Problem details:
Throughout the listing below, rename "computer-use agent" to "desktop automation agent" and leave every other part unchanged.
──────── Record list ────────
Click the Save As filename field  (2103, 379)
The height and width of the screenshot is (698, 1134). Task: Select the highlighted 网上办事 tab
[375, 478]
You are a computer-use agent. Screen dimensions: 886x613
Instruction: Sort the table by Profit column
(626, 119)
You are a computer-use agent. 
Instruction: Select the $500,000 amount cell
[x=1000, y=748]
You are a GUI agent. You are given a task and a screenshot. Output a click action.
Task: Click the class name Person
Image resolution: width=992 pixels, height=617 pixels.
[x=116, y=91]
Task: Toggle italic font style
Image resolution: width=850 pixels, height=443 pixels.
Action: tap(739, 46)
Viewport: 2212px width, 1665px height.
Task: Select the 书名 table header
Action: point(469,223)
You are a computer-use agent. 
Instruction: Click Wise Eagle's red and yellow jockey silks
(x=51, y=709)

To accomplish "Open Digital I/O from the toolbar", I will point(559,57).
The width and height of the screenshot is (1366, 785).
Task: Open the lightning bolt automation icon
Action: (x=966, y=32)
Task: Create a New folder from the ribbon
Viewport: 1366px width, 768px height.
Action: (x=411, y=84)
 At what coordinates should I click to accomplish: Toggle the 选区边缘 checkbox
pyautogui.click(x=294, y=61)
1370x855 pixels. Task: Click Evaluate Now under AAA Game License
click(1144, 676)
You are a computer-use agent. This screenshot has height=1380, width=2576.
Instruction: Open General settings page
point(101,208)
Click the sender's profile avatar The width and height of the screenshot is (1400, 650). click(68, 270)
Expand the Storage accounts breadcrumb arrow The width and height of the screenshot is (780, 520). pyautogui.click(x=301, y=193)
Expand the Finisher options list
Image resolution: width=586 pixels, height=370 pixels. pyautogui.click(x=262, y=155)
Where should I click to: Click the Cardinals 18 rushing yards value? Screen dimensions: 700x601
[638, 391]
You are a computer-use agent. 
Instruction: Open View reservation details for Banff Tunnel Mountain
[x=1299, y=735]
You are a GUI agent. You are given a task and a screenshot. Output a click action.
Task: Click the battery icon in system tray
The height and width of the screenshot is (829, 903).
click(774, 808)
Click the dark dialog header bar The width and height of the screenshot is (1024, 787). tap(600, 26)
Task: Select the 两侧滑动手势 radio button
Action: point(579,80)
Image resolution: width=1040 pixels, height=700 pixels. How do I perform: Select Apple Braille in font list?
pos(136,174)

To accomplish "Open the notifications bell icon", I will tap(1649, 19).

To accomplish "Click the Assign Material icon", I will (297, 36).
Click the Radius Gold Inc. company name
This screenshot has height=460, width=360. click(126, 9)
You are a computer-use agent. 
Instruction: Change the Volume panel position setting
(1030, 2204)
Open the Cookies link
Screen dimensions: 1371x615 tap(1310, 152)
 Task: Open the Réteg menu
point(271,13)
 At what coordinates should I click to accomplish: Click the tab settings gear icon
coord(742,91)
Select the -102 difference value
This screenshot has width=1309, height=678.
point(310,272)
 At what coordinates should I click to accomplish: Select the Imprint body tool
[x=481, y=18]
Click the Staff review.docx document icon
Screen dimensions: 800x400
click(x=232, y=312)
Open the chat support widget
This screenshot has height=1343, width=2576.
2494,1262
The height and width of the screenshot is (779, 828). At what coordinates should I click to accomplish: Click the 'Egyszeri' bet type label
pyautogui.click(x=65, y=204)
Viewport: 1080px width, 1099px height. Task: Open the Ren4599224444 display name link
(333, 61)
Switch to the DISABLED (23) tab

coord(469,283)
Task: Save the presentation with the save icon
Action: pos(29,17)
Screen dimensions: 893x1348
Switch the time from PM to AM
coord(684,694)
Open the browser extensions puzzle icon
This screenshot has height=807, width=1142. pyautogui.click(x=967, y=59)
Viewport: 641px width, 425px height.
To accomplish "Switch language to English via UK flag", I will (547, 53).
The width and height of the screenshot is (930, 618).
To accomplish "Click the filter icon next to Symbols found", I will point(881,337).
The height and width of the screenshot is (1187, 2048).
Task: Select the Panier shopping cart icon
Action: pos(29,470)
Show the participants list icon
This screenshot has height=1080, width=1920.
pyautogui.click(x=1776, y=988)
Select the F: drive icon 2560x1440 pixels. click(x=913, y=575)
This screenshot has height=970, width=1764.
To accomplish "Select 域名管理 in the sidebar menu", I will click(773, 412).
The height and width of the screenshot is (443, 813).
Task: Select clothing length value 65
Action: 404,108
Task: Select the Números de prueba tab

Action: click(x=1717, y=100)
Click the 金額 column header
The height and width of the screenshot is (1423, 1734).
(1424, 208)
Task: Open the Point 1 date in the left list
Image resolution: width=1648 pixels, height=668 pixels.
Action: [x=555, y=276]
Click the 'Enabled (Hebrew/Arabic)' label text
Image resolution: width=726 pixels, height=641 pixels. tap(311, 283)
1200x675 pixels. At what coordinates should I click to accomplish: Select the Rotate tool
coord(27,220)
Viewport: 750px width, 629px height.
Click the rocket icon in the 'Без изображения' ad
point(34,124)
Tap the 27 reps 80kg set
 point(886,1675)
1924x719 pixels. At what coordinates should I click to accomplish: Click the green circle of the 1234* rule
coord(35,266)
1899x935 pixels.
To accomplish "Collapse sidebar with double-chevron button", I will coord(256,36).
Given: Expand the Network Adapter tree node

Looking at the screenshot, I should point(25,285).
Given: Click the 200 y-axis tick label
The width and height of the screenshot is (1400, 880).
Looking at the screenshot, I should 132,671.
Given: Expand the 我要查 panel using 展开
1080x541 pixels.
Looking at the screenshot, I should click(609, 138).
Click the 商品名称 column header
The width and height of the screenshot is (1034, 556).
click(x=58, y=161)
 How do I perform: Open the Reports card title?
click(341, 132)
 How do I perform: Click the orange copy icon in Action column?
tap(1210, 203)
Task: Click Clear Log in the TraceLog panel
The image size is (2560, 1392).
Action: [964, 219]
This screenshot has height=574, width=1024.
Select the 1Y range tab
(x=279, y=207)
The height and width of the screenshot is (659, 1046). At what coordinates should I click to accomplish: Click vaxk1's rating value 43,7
────────
Expected output:
Click the Save As filename field  (2103, 379)
The height and width of the screenshot is (698, 1134). Task: Select the highlighted 网上办事 tab
[375, 478]
You are a desktop automation agent. Screen dimensions: 886x613
Instruction: Sort the table by Profit column
(626, 119)
You are a desktop automation agent. 
Instruction: Select the $500,000 amount cell
[x=1000, y=748]
You are a GUI agent. You are given a task and a screenshot. Output a click action.
Task: Click the class name Person
Image resolution: width=992 pixels, height=617 pixels.
[x=116, y=91]
Task: Toggle italic font style
Image resolution: width=850 pixels, height=443 pixels.
Action: tap(739, 46)
Viewport: 2212px width, 1665px height.
Task: Select the 书名 table header
Action: point(469,223)
You are a desktop automation agent. 
Instruction: Click Wise Eagle's red and yellow jockey silks
(x=51, y=709)

To accomplish "Open Digital I/O from the toolbar", I will point(559,57).
The width and height of the screenshot is (1366, 785).
Task: Open the lightning bolt automation icon
Action: (x=966, y=32)
Task: Create a New folder from the ribbon
Viewport: 1366px width, 768px height.
Action: (x=411, y=84)
 At what coordinates should I click to accomplish: Toggle the 选区边缘 checkbox
pyautogui.click(x=294, y=61)
1370x855 pixels. Task: Click Evaluate Now under AAA Game License
click(1144, 676)
You are a desktop automation agent. This screenshot has height=1380, width=2576.
Instruction: Open General settings page
point(101,208)
Click the sender's profile avatar The width and height of the screenshot is (1400, 650). click(68, 270)
Expand the Storage accounts breadcrumb arrow The width and height of the screenshot is (780, 520). pyautogui.click(x=301, y=193)
Expand the Finisher options list
Image resolution: width=586 pixels, height=370 pixels. pyautogui.click(x=262, y=155)
Where should I click to: Click the Cardinals 18 rushing yards value? Screen dimensions: 700x601
[638, 391]
You are a desktop automation agent. 
Instruction: Open View reservation details for Banff Tunnel Mountain
[x=1299, y=735]
You are a GUI agent. You are given a task and a screenshot. Output a click action.
Task: Click the battery icon in system tray
The height and width of the screenshot is (829, 903).
click(774, 808)
Click the dark dialog header bar The width and height of the screenshot is (1024, 787). tap(600, 26)
Task: Select the 两侧滑动手势 radio button
Action: point(579,80)
Image resolution: width=1040 pixels, height=700 pixels. How do I perform: Select Apple Braille in font list?
pos(136,174)

To accomplish "Open the notifications bell icon", I will tap(1649, 19).

To accomplish "Click the Assign Material icon", I will (297, 36).
Click the Radius Gold Inc. company name
This screenshot has height=460, width=360. click(126, 9)
You are a desktop automation agent. 
Instruction: Change the Volume panel position setting
(1030, 2204)
Open the Cookies link
Screen dimensions: 1371x615 tap(1310, 152)
 Task: Open the Réteg menu
point(271,13)
 At what coordinates should I click to accomplish: Click the tab settings gear icon
coord(742,91)
Select the -102 difference value
This screenshot has width=1309, height=678.
point(310,272)
 At what coordinates should I click to accomplish: Select the Imprint body tool
[x=481, y=18]
Click the Staff review.docx document icon
Screen dimensions: 800x400
click(x=232, y=312)
Open the chat support widget
This screenshot has height=1343, width=2576.
2494,1262
The height and width of the screenshot is (779, 828). At what coordinates should I click to accomplish: Click the 'Egyszeri' bet type label
pyautogui.click(x=65, y=204)
Viewport: 1080px width, 1099px height. Task: Open the Ren4599224444 display name link
(333, 61)
Switch to the DISABLED (23) tab

coord(469,283)
Task: Save the presentation with the save icon
Action: pos(29,17)
Screen dimensions: 893x1348
Switch the time from PM to AM
coord(684,694)
Open the browser extensions puzzle icon
This screenshot has height=807, width=1142. pyautogui.click(x=967, y=59)
Viewport: 641px width, 425px height.
To accomplish "Switch language to English via UK flag", I will (547, 53).
The width and height of the screenshot is (930, 618).
To accomplish "Click the filter icon next to Symbols found", I will point(881,337).
The height and width of the screenshot is (1187, 2048).
Task: Select the Panier shopping cart icon
Action: pos(29,470)
Show the participants list icon
This screenshot has height=1080, width=1920.
pyautogui.click(x=1776, y=988)
Select the F: drive icon 2560x1440 pixels. click(x=913, y=575)
This screenshot has height=970, width=1764.
To accomplish "Select 域名管理 in the sidebar menu", I will click(773, 412).
The height and width of the screenshot is (443, 813).
Task: Select clothing length value 65
Action: 404,108
Task: Select the Números de prueba tab

Action: click(x=1717, y=100)
Click the 金額 column header
The height and width of the screenshot is (1423, 1734).
(1424, 208)
Task: Open the Point 1 date in the left list
Image resolution: width=1648 pixels, height=668 pixels.
Action: [x=555, y=276]
Click the 'Enabled (Hebrew/Arabic)' label text
Image resolution: width=726 pixels, height=641 pixels. tap(311, 283)
1200x675 pixels. At what coordinates should I click to accomplish: Select the Rotate tool
coord(27,220)
Viewport: 750px width, 629px height.
Click the rocket icon in the 'Без изображения' ad
point(34,124)
Tap the 27 reps 80kg set
 point(886,1675)
1924x719 pixels. At what coordinates should I click to accomplish: Click the green circle of the 1234* rule
coord(35,266)
1899x935 pixels.
To accomplish "Collapse sidebar with double-chevron button", I will coord(256,36).
Given: Expand the Network Adapter tree node

Looking at the screenshot, I should point(25,285).
Given: Click the 200 y-axis tick label
The width and height of the screenshot is (1400, 880).
Looking at the screenshot, I should 132,671.
Given: Expand the 我要查 panel using 展开
1080x541 pixels.
Looking at the screenshot, I should click(609, 138).
Click the 商品名称 column header
The width and height of the screenshot is (1034, 556).
click(x=58, y=161)
 How do I perform: Open the Reports card title?
click(341, 132)
 How do I perform: Click the orange copy icon in Action column?
tap(1210, 203)
Task: Click Clear Log in the TraceLog panel
The image size is (2560, 1392).
Action: [964, 219]
This screenshot has height=574, width=1024.
Select the 1Y range tab
(x=279, y=207)
The height and width of the screenshot is (659, 1046). At what coordinates should I click to accomplish: Click vaxk1's rating value 43,7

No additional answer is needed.